Mateusz Piechowski zostaje w Wiśle, a był jedną nogą poza Płockiem

Marcin Górczyński

Mateusz Piechowski już drugi rok z rzędu był o krok od odejścia z Orlenu Wisły Płock, ale wicemistrzowie Polski zyskali dodatkowe środki po transferze Jose Guilherme de Toledo i zakontraktowali reprezentanta Polski.

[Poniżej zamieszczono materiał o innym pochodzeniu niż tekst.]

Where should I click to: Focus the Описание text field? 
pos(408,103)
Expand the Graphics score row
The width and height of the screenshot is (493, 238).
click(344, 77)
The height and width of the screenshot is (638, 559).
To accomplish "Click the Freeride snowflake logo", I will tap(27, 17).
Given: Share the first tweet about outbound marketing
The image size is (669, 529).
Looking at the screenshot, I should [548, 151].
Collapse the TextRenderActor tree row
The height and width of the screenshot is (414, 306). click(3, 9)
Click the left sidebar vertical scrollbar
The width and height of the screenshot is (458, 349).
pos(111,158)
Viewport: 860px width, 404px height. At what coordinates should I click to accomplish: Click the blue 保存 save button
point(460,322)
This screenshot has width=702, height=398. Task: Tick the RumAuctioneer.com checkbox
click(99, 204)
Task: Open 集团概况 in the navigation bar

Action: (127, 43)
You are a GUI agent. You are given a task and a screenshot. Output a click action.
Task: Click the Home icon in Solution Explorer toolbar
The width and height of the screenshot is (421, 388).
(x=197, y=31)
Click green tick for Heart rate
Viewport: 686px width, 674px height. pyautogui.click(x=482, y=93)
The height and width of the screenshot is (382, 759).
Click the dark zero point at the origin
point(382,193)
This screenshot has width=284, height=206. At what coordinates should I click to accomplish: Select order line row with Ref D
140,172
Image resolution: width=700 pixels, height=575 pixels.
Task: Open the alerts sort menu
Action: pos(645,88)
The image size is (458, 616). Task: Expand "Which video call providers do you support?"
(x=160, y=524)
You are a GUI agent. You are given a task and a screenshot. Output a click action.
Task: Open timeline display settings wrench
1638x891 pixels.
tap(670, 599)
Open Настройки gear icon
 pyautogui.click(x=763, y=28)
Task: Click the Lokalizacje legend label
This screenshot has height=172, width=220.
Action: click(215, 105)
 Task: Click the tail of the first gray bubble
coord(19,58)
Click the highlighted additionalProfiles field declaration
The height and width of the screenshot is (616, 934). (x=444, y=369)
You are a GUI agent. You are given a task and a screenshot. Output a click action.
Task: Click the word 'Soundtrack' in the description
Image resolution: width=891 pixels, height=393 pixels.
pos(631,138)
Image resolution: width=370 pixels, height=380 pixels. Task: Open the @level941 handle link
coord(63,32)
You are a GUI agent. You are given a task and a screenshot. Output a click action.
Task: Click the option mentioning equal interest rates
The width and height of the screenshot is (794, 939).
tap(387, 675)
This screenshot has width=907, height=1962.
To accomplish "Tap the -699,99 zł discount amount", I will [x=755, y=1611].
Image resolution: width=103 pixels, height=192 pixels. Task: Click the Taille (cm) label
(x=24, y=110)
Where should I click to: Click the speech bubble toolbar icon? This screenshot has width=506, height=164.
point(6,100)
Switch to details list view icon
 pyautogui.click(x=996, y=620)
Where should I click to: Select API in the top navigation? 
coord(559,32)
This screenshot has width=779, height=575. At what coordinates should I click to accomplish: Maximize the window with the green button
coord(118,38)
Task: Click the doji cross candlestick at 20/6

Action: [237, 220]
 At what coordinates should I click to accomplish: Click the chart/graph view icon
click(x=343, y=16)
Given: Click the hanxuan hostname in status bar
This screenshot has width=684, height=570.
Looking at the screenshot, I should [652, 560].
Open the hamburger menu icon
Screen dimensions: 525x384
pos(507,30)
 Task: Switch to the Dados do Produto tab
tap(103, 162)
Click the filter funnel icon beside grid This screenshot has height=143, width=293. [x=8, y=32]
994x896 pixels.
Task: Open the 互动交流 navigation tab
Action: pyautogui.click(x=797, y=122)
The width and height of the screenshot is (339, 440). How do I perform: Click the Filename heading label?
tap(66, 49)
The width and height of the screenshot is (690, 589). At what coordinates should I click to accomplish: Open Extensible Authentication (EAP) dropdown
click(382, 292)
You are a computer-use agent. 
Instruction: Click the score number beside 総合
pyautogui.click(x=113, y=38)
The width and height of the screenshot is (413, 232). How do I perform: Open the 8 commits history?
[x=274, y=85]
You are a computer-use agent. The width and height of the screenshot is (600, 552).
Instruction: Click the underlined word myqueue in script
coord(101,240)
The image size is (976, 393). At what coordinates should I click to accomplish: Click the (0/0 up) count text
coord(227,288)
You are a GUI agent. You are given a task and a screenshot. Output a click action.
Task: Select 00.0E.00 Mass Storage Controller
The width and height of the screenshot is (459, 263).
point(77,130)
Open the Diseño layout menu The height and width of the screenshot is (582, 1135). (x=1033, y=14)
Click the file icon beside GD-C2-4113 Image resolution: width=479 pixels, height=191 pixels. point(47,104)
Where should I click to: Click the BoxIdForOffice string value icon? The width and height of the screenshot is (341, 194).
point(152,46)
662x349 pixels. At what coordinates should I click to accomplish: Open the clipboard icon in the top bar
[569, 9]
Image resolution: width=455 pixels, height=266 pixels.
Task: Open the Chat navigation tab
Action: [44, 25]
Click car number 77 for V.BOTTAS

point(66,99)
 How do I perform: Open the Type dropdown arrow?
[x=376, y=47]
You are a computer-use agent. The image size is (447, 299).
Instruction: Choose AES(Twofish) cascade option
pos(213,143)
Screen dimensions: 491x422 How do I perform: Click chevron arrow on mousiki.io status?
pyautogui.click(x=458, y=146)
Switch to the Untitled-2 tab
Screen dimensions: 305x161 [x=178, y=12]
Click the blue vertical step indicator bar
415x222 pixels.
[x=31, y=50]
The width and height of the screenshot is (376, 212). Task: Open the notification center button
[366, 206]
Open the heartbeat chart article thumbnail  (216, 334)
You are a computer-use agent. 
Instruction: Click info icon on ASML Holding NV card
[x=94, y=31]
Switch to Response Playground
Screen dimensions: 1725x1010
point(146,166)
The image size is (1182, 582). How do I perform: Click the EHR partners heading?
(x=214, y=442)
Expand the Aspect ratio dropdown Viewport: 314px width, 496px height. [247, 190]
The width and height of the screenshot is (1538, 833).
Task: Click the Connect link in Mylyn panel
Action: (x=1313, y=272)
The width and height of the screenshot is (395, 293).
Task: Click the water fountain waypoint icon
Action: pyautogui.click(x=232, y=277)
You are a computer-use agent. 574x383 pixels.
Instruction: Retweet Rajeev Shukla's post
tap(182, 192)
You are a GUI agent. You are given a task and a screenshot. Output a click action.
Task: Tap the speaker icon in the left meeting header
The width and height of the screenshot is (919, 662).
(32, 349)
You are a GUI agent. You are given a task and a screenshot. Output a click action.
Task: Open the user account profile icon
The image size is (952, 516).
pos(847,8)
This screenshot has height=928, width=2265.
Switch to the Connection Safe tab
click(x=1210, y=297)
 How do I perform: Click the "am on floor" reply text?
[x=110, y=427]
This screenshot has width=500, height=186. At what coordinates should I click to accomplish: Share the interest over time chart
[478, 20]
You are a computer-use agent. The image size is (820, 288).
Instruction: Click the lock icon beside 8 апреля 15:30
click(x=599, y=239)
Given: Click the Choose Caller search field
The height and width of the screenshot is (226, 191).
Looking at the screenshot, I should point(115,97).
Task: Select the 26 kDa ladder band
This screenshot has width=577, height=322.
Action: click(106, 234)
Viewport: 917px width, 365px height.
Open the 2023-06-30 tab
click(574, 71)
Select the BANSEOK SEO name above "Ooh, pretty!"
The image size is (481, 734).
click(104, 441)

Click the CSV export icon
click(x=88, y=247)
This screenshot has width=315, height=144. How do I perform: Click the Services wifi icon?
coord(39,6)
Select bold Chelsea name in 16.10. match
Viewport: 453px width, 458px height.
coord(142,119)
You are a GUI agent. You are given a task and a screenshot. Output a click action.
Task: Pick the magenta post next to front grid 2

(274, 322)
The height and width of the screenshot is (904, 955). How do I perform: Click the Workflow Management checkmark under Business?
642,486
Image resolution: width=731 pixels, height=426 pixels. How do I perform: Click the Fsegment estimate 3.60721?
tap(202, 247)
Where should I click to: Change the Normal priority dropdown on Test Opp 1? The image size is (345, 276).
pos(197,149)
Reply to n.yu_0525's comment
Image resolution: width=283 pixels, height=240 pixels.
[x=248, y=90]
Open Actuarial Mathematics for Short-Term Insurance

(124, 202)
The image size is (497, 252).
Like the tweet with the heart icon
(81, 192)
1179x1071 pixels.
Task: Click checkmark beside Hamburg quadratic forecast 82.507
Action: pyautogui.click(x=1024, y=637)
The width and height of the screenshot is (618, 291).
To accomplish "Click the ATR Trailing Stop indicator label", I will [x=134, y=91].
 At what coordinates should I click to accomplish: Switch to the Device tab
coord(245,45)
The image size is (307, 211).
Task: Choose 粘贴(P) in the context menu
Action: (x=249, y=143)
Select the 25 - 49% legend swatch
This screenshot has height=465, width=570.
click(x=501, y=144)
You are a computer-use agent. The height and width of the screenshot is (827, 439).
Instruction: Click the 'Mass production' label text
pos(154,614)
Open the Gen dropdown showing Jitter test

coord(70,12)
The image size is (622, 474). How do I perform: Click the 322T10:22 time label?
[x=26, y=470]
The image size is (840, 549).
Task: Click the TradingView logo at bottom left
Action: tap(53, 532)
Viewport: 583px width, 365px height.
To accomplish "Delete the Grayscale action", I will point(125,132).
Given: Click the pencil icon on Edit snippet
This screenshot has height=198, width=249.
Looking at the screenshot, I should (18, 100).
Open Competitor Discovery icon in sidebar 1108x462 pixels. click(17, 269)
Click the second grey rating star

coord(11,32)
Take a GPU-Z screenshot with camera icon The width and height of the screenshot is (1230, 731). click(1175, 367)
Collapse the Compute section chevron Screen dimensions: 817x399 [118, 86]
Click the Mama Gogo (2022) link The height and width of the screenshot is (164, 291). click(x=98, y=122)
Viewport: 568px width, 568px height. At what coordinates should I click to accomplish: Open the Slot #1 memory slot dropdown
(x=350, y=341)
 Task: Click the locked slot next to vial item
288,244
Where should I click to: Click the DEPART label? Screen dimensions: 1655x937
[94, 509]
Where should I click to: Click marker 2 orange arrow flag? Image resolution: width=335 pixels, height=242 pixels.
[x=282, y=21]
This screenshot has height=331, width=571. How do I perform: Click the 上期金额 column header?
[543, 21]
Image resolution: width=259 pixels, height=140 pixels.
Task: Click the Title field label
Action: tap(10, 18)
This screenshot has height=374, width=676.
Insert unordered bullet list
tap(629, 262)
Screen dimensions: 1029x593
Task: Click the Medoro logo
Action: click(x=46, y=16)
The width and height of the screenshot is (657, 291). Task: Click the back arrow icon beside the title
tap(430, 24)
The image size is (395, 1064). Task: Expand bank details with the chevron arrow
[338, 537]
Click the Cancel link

Po sezonie 2018/19, pomimo zapowiedzi trenera Xaviera Sabatego o chęci dalszej współpracy i niezłych występów zawodnika, Orlen Wisła Płock ogłosiła, że nie stać ją na zakontraktowanie Mateusza Piechowskiego. Obrotowego oficjalnie pożegnano za pośrednictwem klubowej strony, wychowanek Nafciarzy prowadził zaawansowane rozmowy z Azotami Puławy, ale nie udało się ich sfinalizować. W międzyczasie sprawy w Płocku nabrały zupełnie niespodziewany bieg. 

ZOBACZ: Trudniejsza droga polskich drużyn do LM

Vardar Skopje wykupił kontrakt Jose Guilherme de Toledo i w kasie Wisły pojawiły się dodatkowe środki. Dzięki temu można było wrócić do negocjacji z Piechowskim. Według naszych informacji, świeżo upieczony reprezentant Polski (debiut w czerwcowych meczach el. ME 2020) podpisał umowę na rok z opcją przedłużenia na kolejny sezon. Nafciarze w ciągu kilku najbliższych godzin powinno potwierdzić podpisanie nowej umowy.

W Wiśle zapanuje tłok wśród kołowych. Ważne umowy mają Renato Sulić i Igor Źabić, a Leon Susnja w lipcu 2019 roku dołączy do wicemistrzów Polski. 

ZOBACZ WIDEO Karol Bielecki: Więcej w karierze przegrałem niż wygrałem [cała rozmowa]
 

Piechowski już przed rokiem był w podobnej sytuacji. Podpisał umowę z Naturhouse La Rioja, ale w międzyczasie w hiszpańskim klubie zmieniła się koncepcja i kołowy musiał rozglądać się za nowym klubem. Pomimo ofert spoza Polski, zdecydował się pozostać w Płocku. 

Jeśli Wisła w najbliższych dniach potwierdzi pozyskanie Konstantina Igropulo, to płocczanie zamkną kadrę na najbliższe rozgrywki.